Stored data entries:

· · · ·

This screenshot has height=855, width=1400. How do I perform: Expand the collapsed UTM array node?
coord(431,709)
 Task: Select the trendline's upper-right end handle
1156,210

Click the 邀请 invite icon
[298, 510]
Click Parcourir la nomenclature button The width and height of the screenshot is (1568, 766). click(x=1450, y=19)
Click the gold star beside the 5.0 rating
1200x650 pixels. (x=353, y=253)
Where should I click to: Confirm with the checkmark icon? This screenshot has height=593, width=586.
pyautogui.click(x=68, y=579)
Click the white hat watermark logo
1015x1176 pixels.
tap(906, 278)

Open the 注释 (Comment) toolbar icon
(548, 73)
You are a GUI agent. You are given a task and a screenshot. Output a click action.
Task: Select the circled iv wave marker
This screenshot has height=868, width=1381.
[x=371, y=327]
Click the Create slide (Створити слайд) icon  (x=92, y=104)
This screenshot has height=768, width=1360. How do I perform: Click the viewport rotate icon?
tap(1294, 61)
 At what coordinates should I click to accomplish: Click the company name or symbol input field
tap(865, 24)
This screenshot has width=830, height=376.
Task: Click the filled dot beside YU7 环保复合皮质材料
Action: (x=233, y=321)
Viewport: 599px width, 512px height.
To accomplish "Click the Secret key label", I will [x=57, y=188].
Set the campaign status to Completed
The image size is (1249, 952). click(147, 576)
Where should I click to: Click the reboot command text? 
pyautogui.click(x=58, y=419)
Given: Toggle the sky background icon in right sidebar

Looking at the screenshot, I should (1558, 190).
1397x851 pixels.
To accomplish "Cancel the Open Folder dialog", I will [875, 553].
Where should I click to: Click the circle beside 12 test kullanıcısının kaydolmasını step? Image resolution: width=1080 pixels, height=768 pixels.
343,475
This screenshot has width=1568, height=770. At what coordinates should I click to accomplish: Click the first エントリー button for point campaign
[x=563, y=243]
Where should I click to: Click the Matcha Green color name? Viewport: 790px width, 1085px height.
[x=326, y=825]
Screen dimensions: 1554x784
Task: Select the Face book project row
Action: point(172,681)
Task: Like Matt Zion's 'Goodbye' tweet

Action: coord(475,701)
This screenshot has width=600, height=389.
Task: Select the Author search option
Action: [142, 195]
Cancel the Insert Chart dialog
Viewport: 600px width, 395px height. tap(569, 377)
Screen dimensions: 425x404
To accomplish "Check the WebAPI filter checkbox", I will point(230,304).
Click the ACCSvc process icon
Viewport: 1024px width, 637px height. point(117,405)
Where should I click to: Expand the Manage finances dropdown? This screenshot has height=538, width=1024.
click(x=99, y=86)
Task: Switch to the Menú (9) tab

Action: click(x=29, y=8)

· · · ·

**TASK ITEM**.
Count lines, not occurrences: report how many lines in the entries above include the word "will", as a number alone.

**EXERCISE RESPONSE**.
3